Friday, 18 December 2020

Screen Gems Santa

“Certainly here was a friend of the downtrodden!” says narrating dog Ronny, as the camera focuses on a long shot of a Salvation Army-type Santa Claus.



“Gratefully, I thawed my soul with the warmth of his abundant heart,” says the narration. The whole cartoon is based on the juxtaposition of the dialogue and the actions on screen. In this scene, Santa is anything but warm or abundant. He swats Ronny out of the scene with his bell.



Columbia/Screen Gems made some train-wreck cartoons, but this isn’t one of them. Flora (released 1948) is my favourite of the 1940 Columbias.

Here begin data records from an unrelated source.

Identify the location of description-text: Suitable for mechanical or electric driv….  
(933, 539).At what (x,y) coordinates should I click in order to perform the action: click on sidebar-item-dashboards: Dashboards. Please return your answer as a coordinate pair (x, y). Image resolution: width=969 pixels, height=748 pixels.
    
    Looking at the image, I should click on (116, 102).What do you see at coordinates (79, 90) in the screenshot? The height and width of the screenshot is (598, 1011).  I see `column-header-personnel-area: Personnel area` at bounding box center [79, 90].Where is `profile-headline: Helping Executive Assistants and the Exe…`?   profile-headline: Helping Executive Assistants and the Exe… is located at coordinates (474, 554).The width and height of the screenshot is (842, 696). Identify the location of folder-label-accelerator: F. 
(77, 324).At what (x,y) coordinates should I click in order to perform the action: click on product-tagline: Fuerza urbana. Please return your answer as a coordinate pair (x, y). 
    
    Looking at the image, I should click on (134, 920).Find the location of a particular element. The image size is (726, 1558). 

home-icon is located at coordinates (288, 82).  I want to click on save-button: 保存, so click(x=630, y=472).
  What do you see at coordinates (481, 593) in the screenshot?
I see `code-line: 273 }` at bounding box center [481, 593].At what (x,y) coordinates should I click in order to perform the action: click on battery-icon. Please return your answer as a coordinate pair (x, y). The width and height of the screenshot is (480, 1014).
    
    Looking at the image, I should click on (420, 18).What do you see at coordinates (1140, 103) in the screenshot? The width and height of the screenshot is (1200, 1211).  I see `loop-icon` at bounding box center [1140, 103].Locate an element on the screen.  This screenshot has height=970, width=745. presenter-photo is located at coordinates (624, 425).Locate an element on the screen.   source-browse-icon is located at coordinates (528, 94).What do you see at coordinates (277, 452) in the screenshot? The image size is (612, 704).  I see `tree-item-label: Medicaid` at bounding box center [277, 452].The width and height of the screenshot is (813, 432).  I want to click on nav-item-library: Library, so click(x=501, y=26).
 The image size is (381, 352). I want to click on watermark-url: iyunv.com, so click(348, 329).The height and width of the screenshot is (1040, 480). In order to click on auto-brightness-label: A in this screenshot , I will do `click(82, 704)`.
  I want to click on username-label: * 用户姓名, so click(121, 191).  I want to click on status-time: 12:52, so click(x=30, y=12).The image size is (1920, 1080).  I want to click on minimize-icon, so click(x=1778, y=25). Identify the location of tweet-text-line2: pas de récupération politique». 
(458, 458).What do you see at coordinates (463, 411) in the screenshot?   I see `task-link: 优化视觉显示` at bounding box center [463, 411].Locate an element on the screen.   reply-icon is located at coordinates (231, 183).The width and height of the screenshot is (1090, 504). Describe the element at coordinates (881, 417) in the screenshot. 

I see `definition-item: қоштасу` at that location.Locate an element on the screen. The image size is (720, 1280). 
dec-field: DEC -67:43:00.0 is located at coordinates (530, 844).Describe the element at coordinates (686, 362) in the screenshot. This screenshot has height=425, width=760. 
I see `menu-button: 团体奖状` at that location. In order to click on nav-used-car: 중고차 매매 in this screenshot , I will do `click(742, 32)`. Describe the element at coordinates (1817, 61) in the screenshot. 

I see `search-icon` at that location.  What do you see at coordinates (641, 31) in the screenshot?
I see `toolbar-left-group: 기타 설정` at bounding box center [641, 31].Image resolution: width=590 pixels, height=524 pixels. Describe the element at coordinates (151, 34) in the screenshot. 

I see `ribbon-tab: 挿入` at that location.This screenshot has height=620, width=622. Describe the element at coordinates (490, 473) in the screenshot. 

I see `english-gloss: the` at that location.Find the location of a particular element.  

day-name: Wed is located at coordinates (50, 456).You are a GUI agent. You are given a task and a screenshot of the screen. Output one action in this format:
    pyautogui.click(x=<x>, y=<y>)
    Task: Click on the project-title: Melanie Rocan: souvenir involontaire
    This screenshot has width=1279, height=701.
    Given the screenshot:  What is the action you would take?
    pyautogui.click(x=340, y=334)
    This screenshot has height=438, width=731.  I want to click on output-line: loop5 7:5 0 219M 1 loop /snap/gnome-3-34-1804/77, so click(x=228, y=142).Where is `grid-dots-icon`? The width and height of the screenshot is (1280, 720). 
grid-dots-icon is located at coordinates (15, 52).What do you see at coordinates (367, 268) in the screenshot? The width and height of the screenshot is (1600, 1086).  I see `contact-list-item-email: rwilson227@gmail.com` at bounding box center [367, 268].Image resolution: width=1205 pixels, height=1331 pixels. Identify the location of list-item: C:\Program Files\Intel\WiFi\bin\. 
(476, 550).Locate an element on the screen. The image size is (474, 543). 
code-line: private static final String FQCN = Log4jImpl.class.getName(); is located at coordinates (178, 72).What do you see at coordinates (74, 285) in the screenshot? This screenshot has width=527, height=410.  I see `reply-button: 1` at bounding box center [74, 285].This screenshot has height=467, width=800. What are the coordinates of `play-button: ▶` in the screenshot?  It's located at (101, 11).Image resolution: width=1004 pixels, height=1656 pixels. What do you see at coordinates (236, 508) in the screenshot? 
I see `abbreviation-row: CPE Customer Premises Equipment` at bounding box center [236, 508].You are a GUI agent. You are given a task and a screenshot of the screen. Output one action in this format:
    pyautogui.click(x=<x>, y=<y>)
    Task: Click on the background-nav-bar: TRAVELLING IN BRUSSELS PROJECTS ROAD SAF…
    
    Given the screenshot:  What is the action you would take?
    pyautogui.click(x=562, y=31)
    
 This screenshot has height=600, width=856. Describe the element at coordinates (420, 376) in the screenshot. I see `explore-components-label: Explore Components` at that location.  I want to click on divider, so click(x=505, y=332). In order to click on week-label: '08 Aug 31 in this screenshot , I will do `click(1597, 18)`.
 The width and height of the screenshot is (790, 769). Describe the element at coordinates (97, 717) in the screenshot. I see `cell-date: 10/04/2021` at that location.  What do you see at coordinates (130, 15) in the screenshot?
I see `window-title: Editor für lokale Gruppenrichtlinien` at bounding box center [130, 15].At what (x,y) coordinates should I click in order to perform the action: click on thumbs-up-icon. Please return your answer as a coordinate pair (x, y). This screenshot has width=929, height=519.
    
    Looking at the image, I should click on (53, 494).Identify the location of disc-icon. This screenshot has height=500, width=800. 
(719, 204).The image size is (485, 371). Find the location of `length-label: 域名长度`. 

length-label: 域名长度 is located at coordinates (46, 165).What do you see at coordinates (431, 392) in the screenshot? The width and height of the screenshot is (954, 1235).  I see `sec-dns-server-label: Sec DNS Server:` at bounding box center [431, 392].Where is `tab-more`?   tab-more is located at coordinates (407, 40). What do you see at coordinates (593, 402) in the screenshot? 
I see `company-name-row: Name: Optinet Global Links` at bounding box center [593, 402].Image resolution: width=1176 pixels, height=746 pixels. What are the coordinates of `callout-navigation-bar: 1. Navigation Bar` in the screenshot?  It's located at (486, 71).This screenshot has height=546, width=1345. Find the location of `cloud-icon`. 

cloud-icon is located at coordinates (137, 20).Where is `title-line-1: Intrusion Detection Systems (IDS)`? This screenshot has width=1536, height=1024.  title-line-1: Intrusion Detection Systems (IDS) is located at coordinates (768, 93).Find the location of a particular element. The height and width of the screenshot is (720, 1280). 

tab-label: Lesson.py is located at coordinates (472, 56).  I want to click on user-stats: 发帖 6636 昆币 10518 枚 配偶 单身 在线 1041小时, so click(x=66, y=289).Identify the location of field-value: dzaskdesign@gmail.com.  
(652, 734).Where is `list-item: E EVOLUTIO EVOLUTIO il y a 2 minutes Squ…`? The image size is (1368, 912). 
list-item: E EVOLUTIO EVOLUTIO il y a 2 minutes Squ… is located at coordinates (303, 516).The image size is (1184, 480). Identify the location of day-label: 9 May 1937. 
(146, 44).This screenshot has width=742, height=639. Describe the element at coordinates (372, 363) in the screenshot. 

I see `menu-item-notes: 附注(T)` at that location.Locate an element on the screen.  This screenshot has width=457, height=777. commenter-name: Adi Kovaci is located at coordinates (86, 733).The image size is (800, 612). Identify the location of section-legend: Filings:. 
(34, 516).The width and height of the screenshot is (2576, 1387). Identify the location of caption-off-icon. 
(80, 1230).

Gerry Mohr is perfect as the dog/narrator. I can’t recall him being in any cartoons until Hanna-Barbera hired him in the ‘60s for The Fantastic 4. Animation is by Grant Simmons, Paul Sommer, Chick Otterstrom and Jay Sarbry, with Dave Monahan joining Cal Howard on the story. The only disconcerting thing is you keep wondering when Woody Woodpecker will pop up because Darrell Calker scores part of this like a Woody cartoon.

1 comment:

  1. Alex Lovy's timing in spots in a little slow, but of the cartoons done in the final Ray Katz-Henry Binder time period at Screen Gems, this is the one that most feels like the Warner Bros. style of cartoons they were aiming for (with ex-Warnerites Cal Howard and Dave Monahan getting story credit here). Also has the most cynical ending this side of the Jones-Maltese "Fresh Airedale" effort from two years earlier.